### LATIHAN SINGKAT A
Tuliskan kembali tanpa perubahan bagian catatan yang dimulai dari awal catatan dan berakhir pada baris yang memuat "point(262,28)", dengan kedua ujungnya disertakan. Gambar tidak perlu dicantumkan dalam jawaban.

Dalam tradisi Sufisme Islam, misalnya Ibn Arabi dan Hakim Tirmidzi, Nabi Isa dan Nabi Muhammad digambarkan dekat/akrab. Mereka berdua mengaku, beberapa kali didatangi (dalam mimpi) oleh nabi Muhammad yang ditemani nabi Isa, dalam proses kesufian atau pelantikan keduanya sebagai sufi. Sufi-sufi yang lain juga mengaku didatangi nabi Muhammad dan nabi Isa sebagai tanda kewalian/kesufian mereka.

Dalam Al-Quran, Nabi Muhammad juga “condong” atau “berpihak” kepada orang-orang Nasrani. Dalam Surat Al-Maidah ayat 82 jelas Allah memberi tahu Nabi bahwa “Dan pasti engkau (Muhammad) akan mendapati orang-orang yang paling dekat persahabatannya (denganmu) adalah dari orang-orang Nasrani”. Allah menggunakan kalimat “aqrabahum mawaddah”: kasih sayang, bukan hanya sekadar persahabatan.

### LATIHAN SINGKAT B
Ganti "Ibn Arabi" dengan "Ibnu Arabi" pada bagian teks tentang Sufisme yang dimulai dengan kata-kata yang memuat "Dalam tradisi Sufisme" dan diakhiri dengan "tanda kewalian/kesufian mereka.", lalu tuliskan bagian itu secara utuh.

### DATA YANG DIBERIKAN
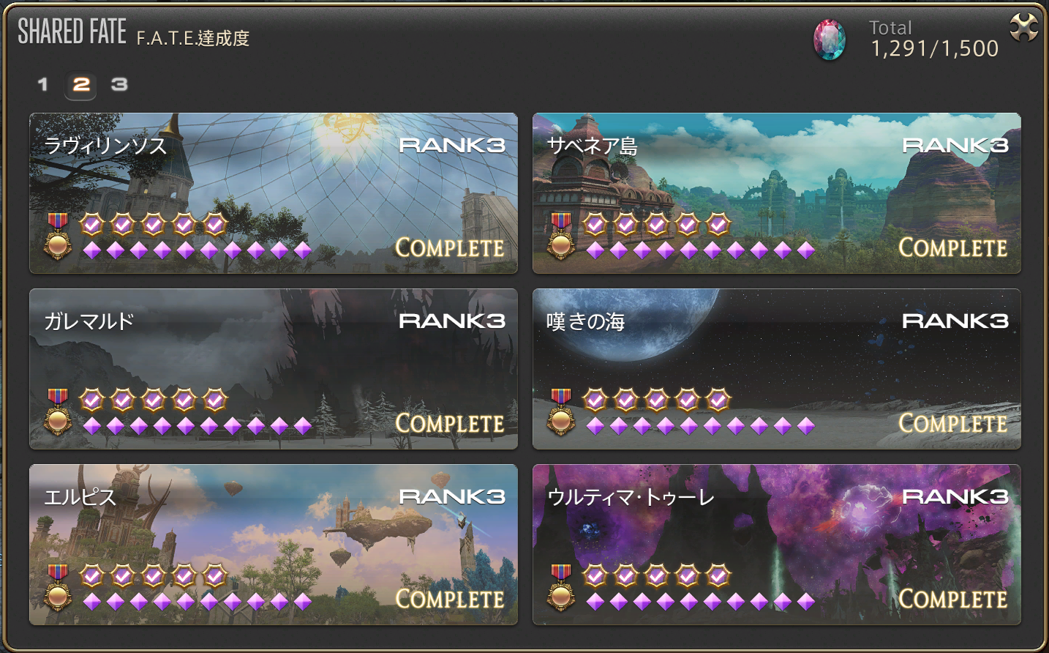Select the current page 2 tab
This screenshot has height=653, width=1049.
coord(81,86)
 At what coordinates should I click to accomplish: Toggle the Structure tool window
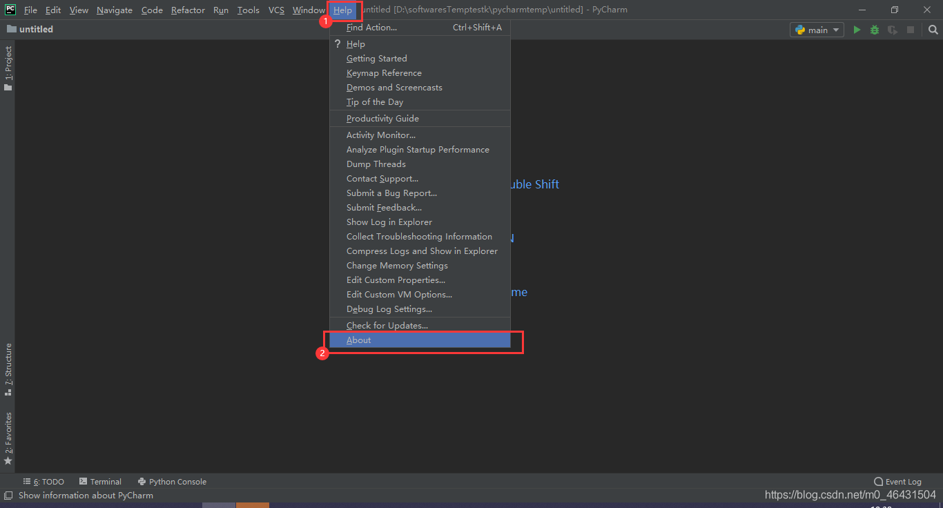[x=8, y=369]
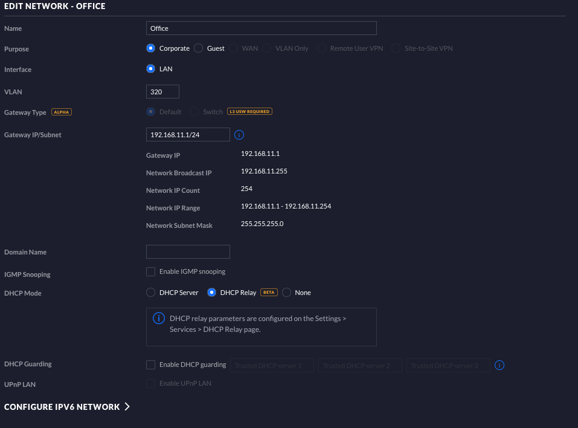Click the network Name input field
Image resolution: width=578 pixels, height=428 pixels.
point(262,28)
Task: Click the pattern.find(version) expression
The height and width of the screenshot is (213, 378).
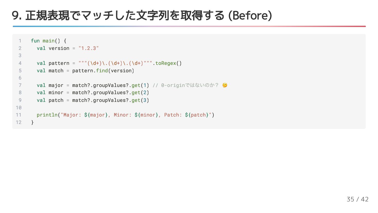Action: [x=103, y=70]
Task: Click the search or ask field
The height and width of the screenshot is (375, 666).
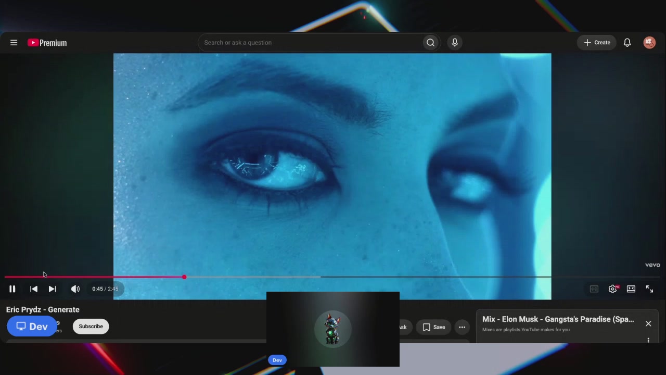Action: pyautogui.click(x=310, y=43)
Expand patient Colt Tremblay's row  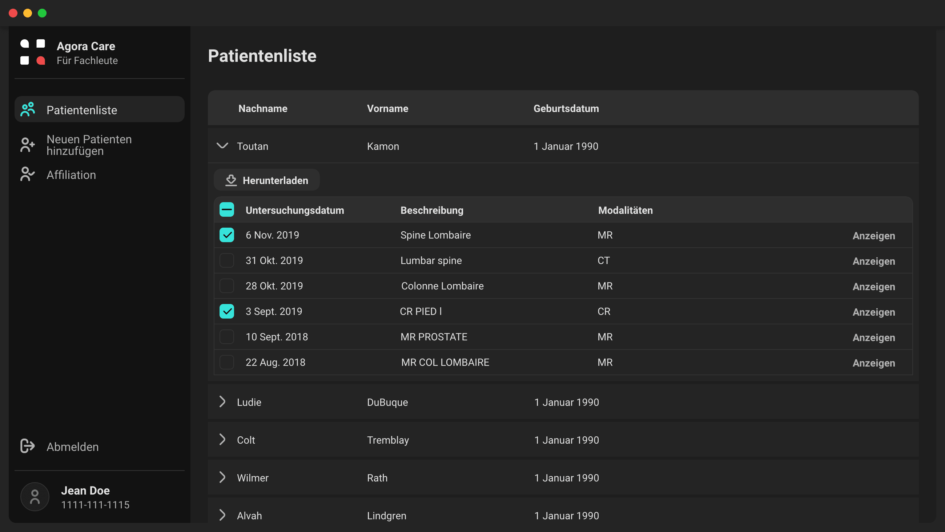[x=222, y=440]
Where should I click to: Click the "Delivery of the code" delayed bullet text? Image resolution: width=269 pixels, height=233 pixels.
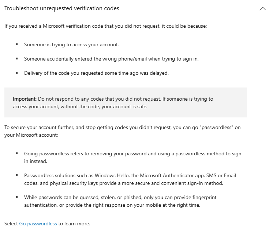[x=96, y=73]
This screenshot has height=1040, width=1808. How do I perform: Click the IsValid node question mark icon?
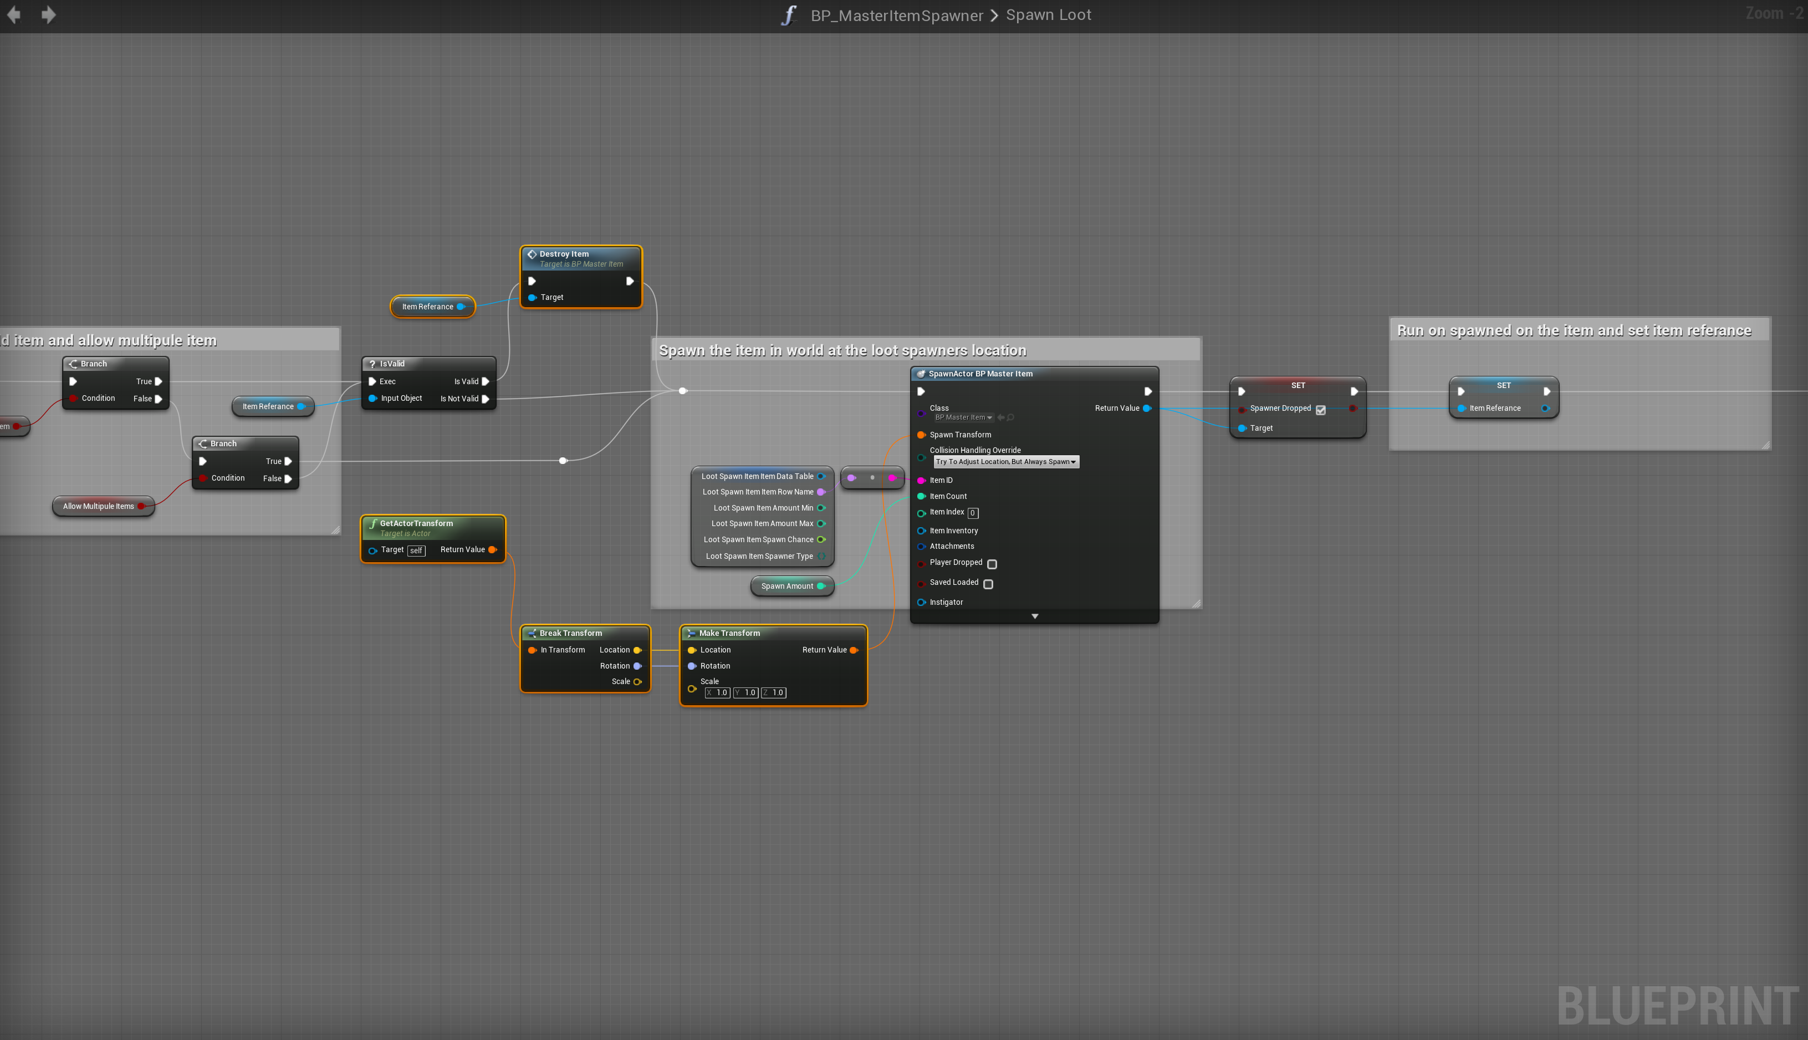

### JAWABAN YANG DIHARAPKAN A
Select the current page 2 tab
This screenshot has height=653, width=1049.
coord(81,86)
 At what coordinates should I click to accomplish: Toggle the Structure tool window
[x=8, y=369]
Click the network Name input field
Image resolution: width=578 pixels, height=428 pixels.
point(262,28)

### JAWABAN YANG DIHARAPKAN B
Dalam tradisi Sufisme Islam, misalnya Ibnu Arabi dan Hakim Tirmidzi, Nabi Isa dan Nabi Muhammad digambarkan dekat/akrab. Mereka berdua mengaku, beberapa kali didatangi (dalam mimpi) oleh nabi Muhammad yang ditemani nabi Isa, dalam proses kesufian atau pelantikan keduanya sebagai sufi. Sufi-sufi yang lain juga mengaku didatangi nabi Muhammad dan nabi Isa sebagai tanda kewalian/kesufian mereka.